## Set task 1
Copy from the passage on music study, word for word, starting at "I've been interested" and ending at "to Ambleside Online.".
## Set task 2
Answer these questions from the passage on music study:
(a) What does the writer suggest sometimes leaving on?
(b) According to the passage, what did one of the mothers do at home for her toddler?
(c) What does the passage say the goal of music study is not?

## Quoted passage
»»
I've been interested in this question and have done my lazy woman's research on it (I asked an internet acquaintance and, I hope, friend, who is the only bona fide CM expert I know, and I spent a few minutes on a search engine).
I thought I'd share some of the results of my 'research,' because one aspect in particular does apply to Ambleside Online.
The expert articulated some CM principles that I had understood and practiced, but could never in a million years have explained as well as she could. I'll try to paraphrase:
In music study the same principles apply as do in picture study, nature study, and nature notebooks. That is the principle of attentiveness and good observation. The goal is not to have children who can give a lecture on music theory. It is to have children learn to enjoy classical music and tell one piece from another just as naturally as they learn the difference between, say, The Farmer in the Dell and When the Saints Go Marching In - because they are both familiar with and fond of what they are hearing. The more they are exposed to good literature, the better they get at reading the themes and language of literature. In art and music, the more they are simply exposed to pictures and music, the more they learn to 'read' the themes of the world's classic compositions.
With reading we don't begin with the mechanics, the grammar and punctuation, nor we do we begin with a biography of Beatrix Potter before we read Peter Rabbit. With music, we should begin in much the same way - with simple exposure. Our children may read and be familiar with Beatrix Potter's children's stories for years before we would move on to Shakespeare, biographies, the history of "English Literature." So they can simply play around with music, listening to it, plinking away on musical instruments without being burdened with facts about the lives of composers, music theory, technique, and composition. In other words, those of us who do nothing much more than play the tapes and CDs, occasionally humming along, of each term's composers, need not feel guilty. =) You might try leaving the radio on your classical music station sometimes (we do this) and after a while you too will know the delight of hearing one of your children say, "Mom! That was Faure'!" And then you can know the humility of having to say, "who?" =)
Incidently, the PNEU's decision to include classical music in the program began very simply. One of the mothers in the program played classical music at home on her piano for her toddler. This came to Miss Mason's attention and she realized that quite young children had just as much capacity for enjoyment of classical music as they did for great works of art.
««
## Data rows
»»
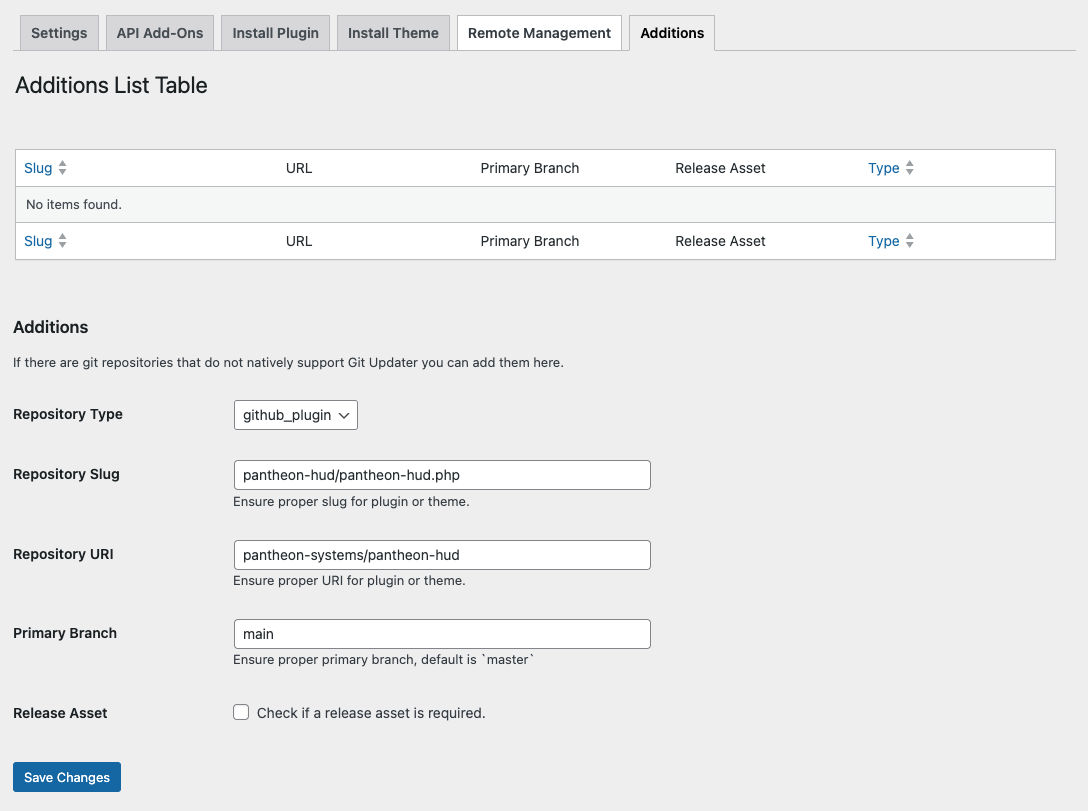Click the sort arrows next to Type header

907,168
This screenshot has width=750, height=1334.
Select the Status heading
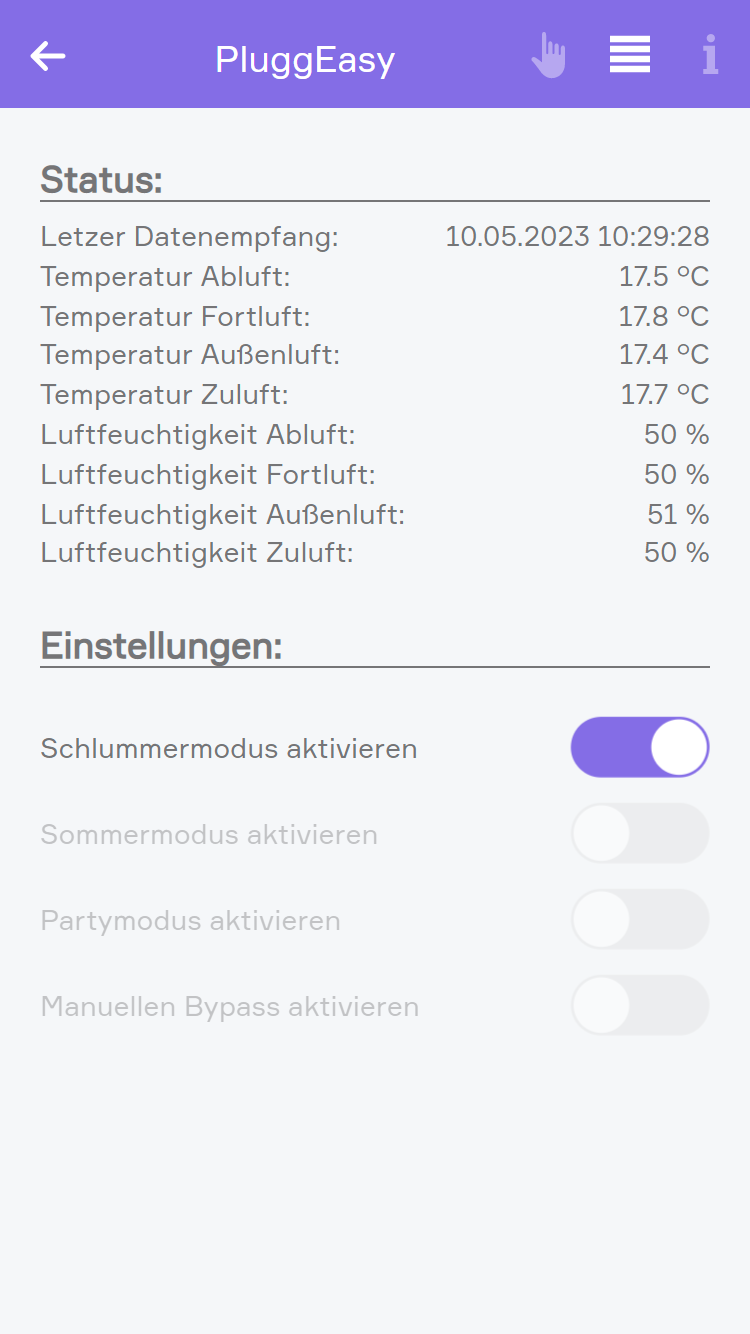(x=101, y=180)
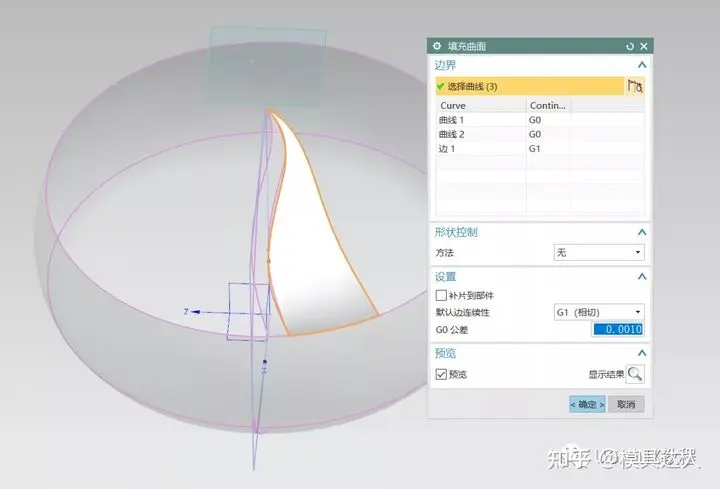This screenshot has height=489, width=720.
Task: Click the G0 公差 input field
Action: click(618, 329)
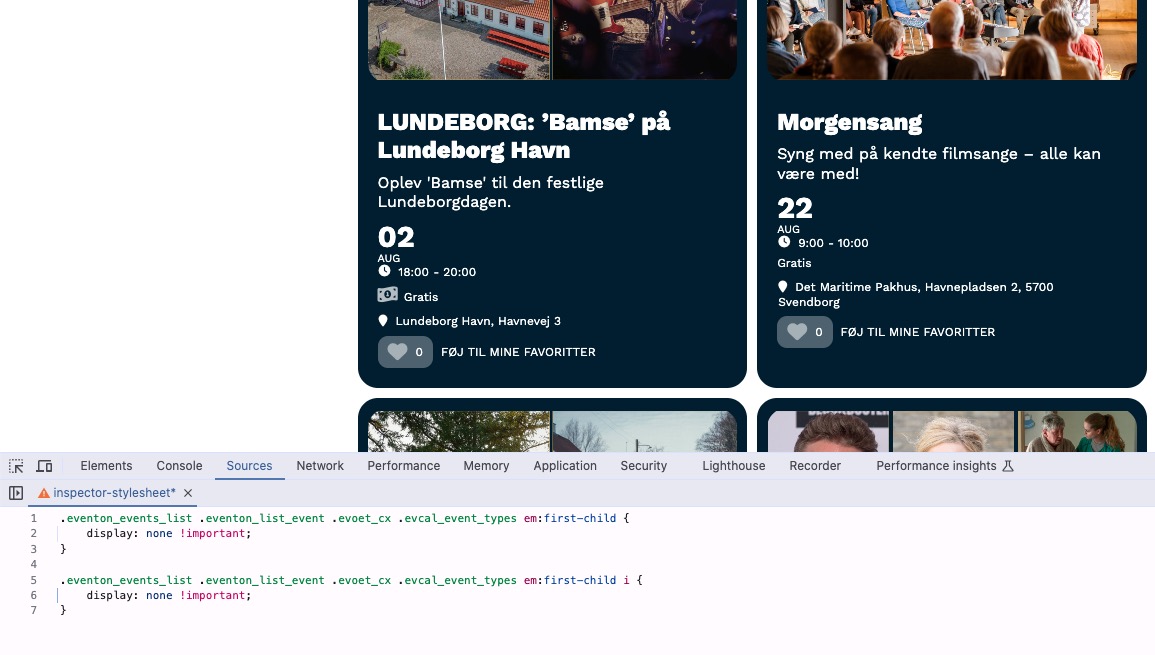
Task: Click the heart icon on Morgensang event
Action: [797, 332]
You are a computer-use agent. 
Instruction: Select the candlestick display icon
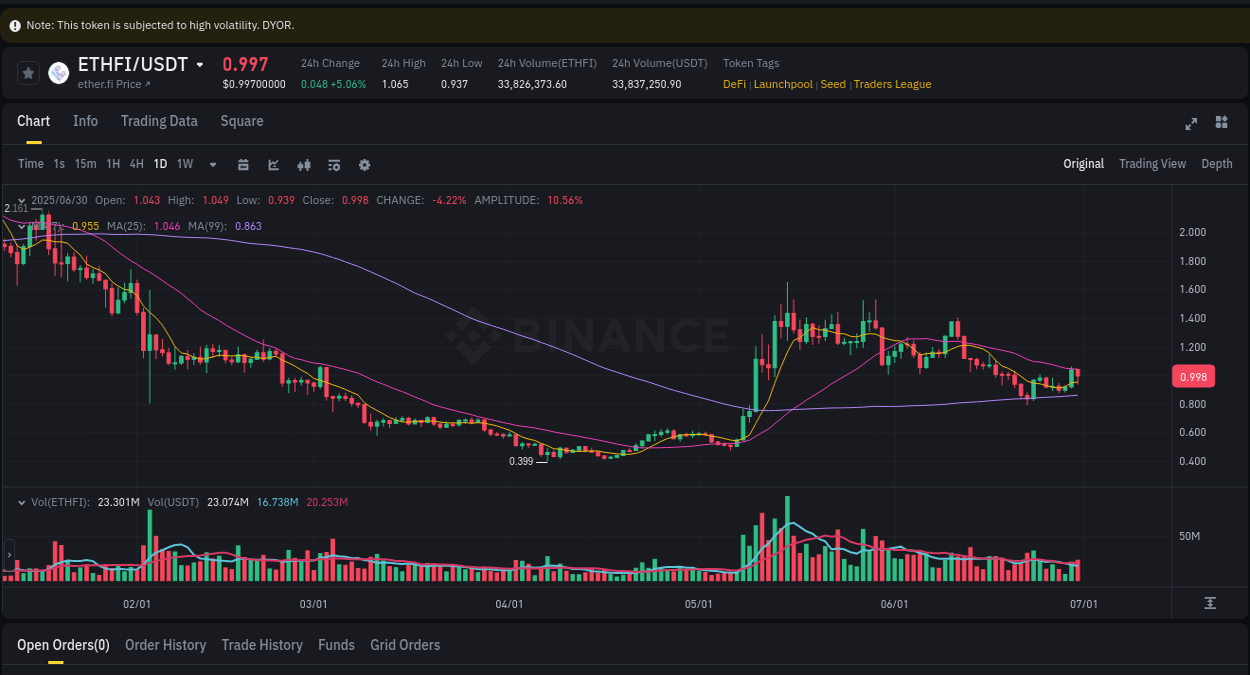coord(304,164)
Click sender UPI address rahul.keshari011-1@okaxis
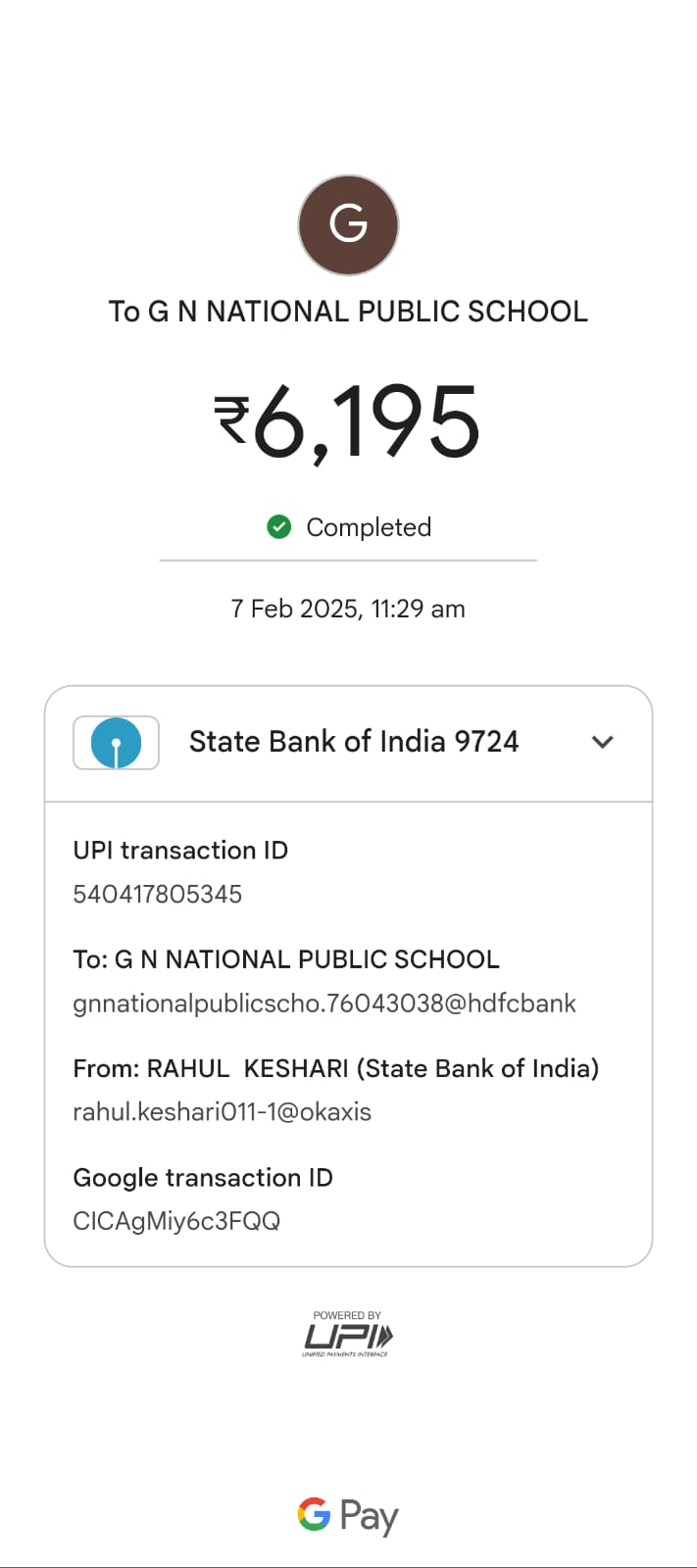The image size is (697, 1568). (223, 1112)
««
## Task answer 1
I've been interested in this question and have done my lazy woman's research on it (I asked an internet acquaintance and, I hope, friend, who is the only bona fide CM expert I know, and I spent a few minutes on a search engine).
I thought I'd share some of the results of my 'research,' because one aspect in particular does apply to Ambleside Online.

## Task answer 2
(a) The radio on your classical music station.
(b) She played classical music on her piano.
(c) It is not to have children who can give a lecture on music theory.